Tuesday, March 8, 2011

Jim Tressel and the Big Lie

It is known that scouts hunt for college athletes, and when they find them, treat them with kid gloves, groom them for winning, not for studying. Finding the best athletes in their early teens is a treasure hunt.

When they find a winner, he is wined (proverbially, for he is under-aged) and dined to join the team.  The glitter, the perks of money and girls, parties and fame, is waved in front of hungry teenage eyes. Sometimes an athlete is lifted off the sandlot, or leaves a hard life, even a criminal record, behind. He wears a team jersey, a sweater, with pride.  A new man, as it should be.

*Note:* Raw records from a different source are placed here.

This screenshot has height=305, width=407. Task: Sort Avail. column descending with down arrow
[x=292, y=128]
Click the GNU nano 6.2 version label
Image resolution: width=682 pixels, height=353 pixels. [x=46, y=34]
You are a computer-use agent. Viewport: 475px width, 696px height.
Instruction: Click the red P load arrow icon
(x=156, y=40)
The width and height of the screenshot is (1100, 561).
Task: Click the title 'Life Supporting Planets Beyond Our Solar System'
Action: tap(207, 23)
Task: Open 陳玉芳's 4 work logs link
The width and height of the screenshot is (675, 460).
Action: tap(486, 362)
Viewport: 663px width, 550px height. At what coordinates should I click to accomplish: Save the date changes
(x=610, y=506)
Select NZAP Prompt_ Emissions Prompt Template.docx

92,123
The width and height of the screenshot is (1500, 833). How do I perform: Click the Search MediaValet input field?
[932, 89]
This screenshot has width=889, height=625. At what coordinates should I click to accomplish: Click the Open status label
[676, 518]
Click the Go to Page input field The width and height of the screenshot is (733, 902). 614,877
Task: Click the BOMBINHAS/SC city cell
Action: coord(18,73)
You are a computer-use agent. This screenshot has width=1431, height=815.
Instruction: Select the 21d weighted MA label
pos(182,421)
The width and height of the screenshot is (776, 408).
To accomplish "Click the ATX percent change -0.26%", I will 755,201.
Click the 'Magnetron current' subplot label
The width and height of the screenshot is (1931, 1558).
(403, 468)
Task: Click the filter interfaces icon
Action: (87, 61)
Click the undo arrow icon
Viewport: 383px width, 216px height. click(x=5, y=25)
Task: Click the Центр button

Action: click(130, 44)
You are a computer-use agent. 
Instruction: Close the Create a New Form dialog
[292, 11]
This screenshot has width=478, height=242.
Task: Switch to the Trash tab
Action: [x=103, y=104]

Once on campus, as winners, great players prove themselves worth the courtship, and the winning coach, a hero-maker, is a god.  One who turns out gods.

Player behavioral issues are swept under the rug, and few ethics violations ever make it to press. Occasionally something big will happen.  A lacrosse star like George Huguely will get too drunk, and his usual disorderly conduct might escalate to the degree that in the heat of physically shaking someone (Yeardly Love, his girlfriend) he may bang her head against the wall, kill her in an early morning row.  Behavior like that will make the headlines.

Shameful for those authorities who knew he had problems with alcohol, knew he could be violent, who didn't do enough to stop this.  Parents send healthy young men and women off to school, trust them to the hands of authorities, rule-makers, enforcers. And across the nation alcohol education initiatives warn students about reckless behavior, alcohol related accidents. 

Whether they attend or not, students who ignore rules, who are known to engage in risky behavior, need attention. Every student represents a school.  Someone should have stood up to George Huguely, should have said, "You're an abusive drunk and you have a disorderly conduct record, so you don't play until you have had a successful rehab."  Successful.  That's a carrot at the end of the stick that works, something that might have saved Yeardley Love.  And it would be the coach, the manager of the team, to initiate such an intervention.

Coach Jim Tressel of the Ohio State Buckeyes didn't have to send anyone to rehab, and his players didn't murder anyone.  But he could have made a much bigger deal about the latest scandal,  players selling team memorabilia to a tattoo parlor in Columbus, Ohio.  Mr. Tressel may have lied about it to NCAA investigators in December, knowing that some of his players sold rings and trinkets, but covering it up as isolated incidents.

He should have held his men to a higher behavioral standard, for they are not boys anymore, made them look in the mirror.  

This is who you are?  A memorabilia trafficker?  Really?

It is an NCAA ethics violation, and large or small, lying about it, covering it up makes us think that athletic heroes don't really have to behave like everyone else.  They have privilege, protection.  Forget character development.  What matters is winning.

It hardly sounds like something worth lying about, jeopardizing the coach's career, protecting his athletes from a slap on the wrist. We're not talking rehab.  Maybe they would have had to attend an ethics seminar.  Everyone might learn something.

On the sandlot, kids sell a lot worse.

And for this, for an oversight, an I forgot, a memory glitch in an investigation, the seven-time Big Ten championship coach may lose his job. Hopefully not.

A coach is supposed to be the role model, the one who turns his treasures into leaders, the motivation king. The coach is the man.  And when players are errant, he knows it.  People talk, he hears, his head isn't buried in the sand, and he should do something about it, yes, make it a big issue, a stink, if necessary, with his players.  Not cover for them.

You found them, Coach Tressel. Everyone looks up to you, and to your team.  They are much more than mere winners and losers. Anyone can win, anyone can lose.  What are they doing when they're not doing that?